Seit Ende Oktober 2011 gibt es Save.tv-Apps für iPhone, iPad und Android-Geräte. Sie ermöglichen die Programmierung des Online-Videorecorders, listen alle fertigen Aufnahmen im Onlinearchiv auf und streamen diese aufs Tablet oder Smartphone – so das Versprechen der Macher. DIGITAL-ROOM hatte schon kurz vor dem Start des Angebots Gelegenheit, die Mobil-App auf dem iPhone und iPad zu testen und berichtete. Nach dem offiziellen Start klappte die Nutzung der App allerdings nur noch in Ausnahmefällen fehlerfrei. Das Streaming von Mitschnitten hakt seitdem immer wieder gewaltig. Mit den Fehlern konfrontiert, räumte Save.tv Anfang Dezember 2011 zeitweilige Server-Überlastungen zum Start der Apps ein und verwies auch auf Bandbreitenprobleme in Mobilfunknetzen. DIGITAL-ROOM hatte die App allerdings überwiegend per WLAN im Einsatz. Mehrere Save.tv-Nutzer in der Redaktion testeten die App-Funktionen daraufhin weiter und stellten in unregelmäßigen Abständen fest, dass sich Save.tv-Streams mit der App unabhängig vom verwendeten WLAN oder Mobilfunknetz erst nach dem vierten oder fünften Versuch überhaupt starten ließen. Häufig fror die Wiedergabe im Stream nach fünf bis zehn Minuten ein. Zeitsprünge innerhalb eines Videostreams waren nur in Ausnahmefällen möglich.
Am 1. Februar 2012 meldete Save.tv, der Online-Videorecorder-Service sei vom TÜV-Saarland als „geprüftes Online-Portal” zertifiziert worden. Dazu zählt die Sicherheit der Benutzerdaten, die transparente Darstellung von Kosten und Leistungen sowie die Benutzerfreundlichkeit, so Save.tv in einer Pressemitteilung. Geschäftsführer Thomas Kutsch ergänzte, Save.TV sei „immer höchsten Standards in Sachen Leistung, Qualität, Transparenz und Zuverlässigkeit verpflichtet”. Zufall oder nicht: Vom Tag der TÜV-Pressemitteilung an funktionierten die Save.tv-Apps im DIGITAL-ROOM-Test eine knappe Woche lang fehlerfrei – die längst geplante Veröffentlichung des Mängelberichtes wurde abgeblasen. Streams starteten nun meist aufs erste Mal, sogar Vor- und Zurückspulen über die Zeitleiste klappte. Seit etwa dem 7. Februar aber verweigern die Apps den Aufruf von Streams wieder überwiegend, laufende Videos frieren nach einigen Minuten wieder ein und Spulen ist nur in absoluten Ausnahmefällen möglich.

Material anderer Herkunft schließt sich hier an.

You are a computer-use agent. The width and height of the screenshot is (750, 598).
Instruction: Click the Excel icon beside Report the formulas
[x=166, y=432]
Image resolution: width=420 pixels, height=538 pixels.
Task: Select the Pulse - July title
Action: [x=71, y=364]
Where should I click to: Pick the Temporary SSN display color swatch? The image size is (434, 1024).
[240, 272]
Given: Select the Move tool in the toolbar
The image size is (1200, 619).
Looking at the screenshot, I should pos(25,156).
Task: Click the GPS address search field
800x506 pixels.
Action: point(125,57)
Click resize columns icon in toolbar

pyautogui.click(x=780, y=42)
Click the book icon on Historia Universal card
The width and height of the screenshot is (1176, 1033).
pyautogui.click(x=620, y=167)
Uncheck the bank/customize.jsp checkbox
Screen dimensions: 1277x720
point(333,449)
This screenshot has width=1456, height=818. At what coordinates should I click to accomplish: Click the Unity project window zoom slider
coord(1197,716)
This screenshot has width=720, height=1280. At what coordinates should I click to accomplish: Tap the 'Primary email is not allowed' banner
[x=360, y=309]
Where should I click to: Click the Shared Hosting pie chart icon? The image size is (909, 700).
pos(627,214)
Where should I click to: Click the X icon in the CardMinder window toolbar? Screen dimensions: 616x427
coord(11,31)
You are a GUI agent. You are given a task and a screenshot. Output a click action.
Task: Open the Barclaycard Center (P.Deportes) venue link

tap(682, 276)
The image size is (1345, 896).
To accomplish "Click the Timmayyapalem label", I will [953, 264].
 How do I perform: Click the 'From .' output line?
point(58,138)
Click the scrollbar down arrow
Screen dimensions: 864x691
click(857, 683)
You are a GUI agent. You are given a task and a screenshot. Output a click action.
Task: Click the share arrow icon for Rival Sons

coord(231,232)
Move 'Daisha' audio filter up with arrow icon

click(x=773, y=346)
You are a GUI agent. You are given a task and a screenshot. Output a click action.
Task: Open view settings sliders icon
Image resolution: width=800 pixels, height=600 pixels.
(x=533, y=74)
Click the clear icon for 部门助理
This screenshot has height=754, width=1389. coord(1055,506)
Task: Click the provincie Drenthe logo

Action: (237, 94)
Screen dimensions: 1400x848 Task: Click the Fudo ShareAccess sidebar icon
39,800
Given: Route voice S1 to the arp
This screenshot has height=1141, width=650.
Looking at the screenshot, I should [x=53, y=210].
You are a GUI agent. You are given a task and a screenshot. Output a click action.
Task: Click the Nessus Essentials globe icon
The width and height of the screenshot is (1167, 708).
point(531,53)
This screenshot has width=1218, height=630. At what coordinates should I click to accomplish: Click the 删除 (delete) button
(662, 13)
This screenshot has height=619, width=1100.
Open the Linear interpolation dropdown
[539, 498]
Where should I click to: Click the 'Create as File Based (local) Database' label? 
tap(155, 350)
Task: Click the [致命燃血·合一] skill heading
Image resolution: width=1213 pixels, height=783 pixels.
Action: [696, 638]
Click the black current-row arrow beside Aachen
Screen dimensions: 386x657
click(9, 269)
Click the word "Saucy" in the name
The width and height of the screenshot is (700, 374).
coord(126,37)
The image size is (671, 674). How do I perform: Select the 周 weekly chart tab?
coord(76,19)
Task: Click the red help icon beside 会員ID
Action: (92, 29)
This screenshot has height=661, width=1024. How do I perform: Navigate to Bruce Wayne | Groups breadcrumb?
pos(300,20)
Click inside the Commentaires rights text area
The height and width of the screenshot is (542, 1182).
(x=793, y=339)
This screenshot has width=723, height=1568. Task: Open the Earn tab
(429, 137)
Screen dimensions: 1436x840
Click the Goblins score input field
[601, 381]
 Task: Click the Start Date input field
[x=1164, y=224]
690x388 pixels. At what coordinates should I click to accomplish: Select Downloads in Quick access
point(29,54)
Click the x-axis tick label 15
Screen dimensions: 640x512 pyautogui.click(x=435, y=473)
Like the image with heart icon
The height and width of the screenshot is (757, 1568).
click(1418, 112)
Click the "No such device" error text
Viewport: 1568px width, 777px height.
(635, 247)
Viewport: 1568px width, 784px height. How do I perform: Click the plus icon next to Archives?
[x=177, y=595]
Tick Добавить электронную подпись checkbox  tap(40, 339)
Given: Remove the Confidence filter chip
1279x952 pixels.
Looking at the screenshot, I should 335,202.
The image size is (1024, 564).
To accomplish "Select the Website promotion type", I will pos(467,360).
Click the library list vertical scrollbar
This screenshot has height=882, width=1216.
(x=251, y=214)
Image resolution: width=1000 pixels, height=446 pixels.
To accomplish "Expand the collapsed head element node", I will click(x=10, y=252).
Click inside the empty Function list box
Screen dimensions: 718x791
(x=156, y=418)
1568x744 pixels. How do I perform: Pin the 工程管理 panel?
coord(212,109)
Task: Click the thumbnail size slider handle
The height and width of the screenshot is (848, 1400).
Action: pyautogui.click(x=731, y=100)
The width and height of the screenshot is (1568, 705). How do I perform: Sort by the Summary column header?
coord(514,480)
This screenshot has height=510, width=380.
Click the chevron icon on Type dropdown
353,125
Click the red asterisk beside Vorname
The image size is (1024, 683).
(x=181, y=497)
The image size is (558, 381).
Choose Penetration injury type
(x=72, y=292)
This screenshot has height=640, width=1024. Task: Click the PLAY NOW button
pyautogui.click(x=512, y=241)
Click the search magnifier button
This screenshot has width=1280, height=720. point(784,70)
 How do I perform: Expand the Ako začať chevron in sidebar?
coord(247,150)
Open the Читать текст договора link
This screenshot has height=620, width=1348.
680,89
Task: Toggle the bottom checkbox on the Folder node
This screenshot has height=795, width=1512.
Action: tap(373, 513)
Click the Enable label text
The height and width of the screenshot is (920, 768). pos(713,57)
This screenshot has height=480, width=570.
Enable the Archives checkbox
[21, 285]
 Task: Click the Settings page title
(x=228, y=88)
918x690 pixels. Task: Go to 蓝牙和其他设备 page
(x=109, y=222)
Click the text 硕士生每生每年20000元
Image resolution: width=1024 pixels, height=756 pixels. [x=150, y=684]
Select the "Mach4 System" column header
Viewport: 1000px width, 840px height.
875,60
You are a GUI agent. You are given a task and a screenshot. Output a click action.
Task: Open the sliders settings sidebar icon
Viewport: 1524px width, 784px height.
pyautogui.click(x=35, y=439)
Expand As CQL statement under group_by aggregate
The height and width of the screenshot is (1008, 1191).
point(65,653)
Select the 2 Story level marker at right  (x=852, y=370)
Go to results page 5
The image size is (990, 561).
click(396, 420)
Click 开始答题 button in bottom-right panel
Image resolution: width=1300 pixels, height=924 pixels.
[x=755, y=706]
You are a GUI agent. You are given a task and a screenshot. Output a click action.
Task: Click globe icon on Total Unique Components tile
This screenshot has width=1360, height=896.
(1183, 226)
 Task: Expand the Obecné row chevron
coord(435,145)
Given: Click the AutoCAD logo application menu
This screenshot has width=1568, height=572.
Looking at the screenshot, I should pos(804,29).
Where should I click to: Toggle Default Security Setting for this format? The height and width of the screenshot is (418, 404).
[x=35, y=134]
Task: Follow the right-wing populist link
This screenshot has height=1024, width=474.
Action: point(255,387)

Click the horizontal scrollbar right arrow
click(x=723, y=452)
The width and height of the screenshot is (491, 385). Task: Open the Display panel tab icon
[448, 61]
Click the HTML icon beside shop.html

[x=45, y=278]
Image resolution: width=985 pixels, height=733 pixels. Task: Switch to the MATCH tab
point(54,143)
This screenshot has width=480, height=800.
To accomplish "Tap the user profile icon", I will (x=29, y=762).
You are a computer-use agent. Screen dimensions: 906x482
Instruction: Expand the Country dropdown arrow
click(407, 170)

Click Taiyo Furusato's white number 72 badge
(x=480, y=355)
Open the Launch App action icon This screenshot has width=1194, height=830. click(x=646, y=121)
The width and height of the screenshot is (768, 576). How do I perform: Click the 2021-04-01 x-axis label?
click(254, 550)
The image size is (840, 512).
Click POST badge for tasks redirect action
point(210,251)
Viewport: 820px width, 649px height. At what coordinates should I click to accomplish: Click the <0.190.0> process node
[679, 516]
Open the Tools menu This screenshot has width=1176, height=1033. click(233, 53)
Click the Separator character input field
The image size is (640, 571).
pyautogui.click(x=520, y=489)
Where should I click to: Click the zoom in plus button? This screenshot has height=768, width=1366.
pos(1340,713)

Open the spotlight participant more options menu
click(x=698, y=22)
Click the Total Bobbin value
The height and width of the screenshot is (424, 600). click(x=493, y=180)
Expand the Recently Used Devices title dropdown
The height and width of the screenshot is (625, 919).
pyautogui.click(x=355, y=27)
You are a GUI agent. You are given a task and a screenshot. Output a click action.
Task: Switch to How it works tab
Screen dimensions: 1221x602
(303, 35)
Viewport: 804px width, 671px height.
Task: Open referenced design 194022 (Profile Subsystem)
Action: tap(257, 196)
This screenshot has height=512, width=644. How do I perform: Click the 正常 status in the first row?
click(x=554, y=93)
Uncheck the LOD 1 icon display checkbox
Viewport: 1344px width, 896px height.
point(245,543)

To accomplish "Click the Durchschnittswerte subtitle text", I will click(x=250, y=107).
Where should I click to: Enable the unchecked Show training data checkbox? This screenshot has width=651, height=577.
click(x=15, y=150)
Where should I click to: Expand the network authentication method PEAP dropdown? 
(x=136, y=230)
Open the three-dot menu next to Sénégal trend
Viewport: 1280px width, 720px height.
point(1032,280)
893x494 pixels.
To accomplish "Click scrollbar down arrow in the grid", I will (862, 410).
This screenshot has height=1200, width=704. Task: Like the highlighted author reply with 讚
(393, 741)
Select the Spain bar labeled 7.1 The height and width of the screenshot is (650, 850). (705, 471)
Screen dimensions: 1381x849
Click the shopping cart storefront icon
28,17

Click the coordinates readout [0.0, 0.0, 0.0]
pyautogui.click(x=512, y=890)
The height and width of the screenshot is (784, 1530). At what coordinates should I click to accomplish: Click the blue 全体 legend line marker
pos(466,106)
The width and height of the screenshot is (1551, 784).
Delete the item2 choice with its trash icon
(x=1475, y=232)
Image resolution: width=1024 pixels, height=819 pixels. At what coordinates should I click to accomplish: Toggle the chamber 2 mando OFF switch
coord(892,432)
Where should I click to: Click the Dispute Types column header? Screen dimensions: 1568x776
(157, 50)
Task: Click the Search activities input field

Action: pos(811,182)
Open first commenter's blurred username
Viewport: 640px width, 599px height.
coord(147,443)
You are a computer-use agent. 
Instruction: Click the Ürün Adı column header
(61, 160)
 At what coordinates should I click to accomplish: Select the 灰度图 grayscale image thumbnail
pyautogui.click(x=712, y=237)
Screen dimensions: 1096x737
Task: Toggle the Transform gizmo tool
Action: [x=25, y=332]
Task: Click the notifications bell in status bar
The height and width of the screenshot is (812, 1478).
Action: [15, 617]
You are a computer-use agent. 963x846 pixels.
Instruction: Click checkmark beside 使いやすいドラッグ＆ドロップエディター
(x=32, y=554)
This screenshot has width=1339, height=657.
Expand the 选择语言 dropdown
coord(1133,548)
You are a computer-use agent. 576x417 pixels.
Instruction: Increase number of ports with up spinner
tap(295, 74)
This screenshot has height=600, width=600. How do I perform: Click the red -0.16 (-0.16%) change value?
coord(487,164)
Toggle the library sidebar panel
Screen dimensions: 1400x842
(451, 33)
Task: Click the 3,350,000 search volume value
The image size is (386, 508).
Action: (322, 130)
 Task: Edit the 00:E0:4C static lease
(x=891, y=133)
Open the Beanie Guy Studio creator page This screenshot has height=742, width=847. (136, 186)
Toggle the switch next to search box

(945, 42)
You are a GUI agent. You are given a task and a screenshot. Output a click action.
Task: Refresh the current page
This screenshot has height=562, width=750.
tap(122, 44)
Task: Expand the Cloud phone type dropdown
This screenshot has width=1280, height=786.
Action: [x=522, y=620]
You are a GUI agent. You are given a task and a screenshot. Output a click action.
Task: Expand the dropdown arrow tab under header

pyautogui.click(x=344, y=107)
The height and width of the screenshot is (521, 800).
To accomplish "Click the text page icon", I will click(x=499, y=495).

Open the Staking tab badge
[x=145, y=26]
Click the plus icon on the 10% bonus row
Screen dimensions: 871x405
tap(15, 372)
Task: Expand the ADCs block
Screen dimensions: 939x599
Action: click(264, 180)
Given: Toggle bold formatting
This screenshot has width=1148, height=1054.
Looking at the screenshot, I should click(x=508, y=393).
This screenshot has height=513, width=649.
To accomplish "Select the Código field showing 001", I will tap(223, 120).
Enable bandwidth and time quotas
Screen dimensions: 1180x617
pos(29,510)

DIGITAL-ROOM meint: Save.tv ist, wie der Konkurrent Bong.tv, ein praktischer Service für TV-Aufnahmen in SD-Qualität. Im regelmäßigen Einsatz funktionieren die Programmierung und der Download von Aufnahmen auf die Festplatte am Computer zufriedenstellend. Doch die unzuverlässigen Mobil-Apps sind ein echtes Ärgernis. Schließlich steht ihre Streamingfunktion nur in teureren Premium-Abonnements zur Verfügung, die monatlich mindestens 9,99 Euro kosten – bei Laufzeiten unter einem Jahr sogar noch mehr. Das ist eine Menge Geld für ein hohes Service-Versprechen. Dafür können Kunden einen funktionierenden Service erwarten – erst Recht, wenn sogar der TÜV sein Logo dafür her gibt.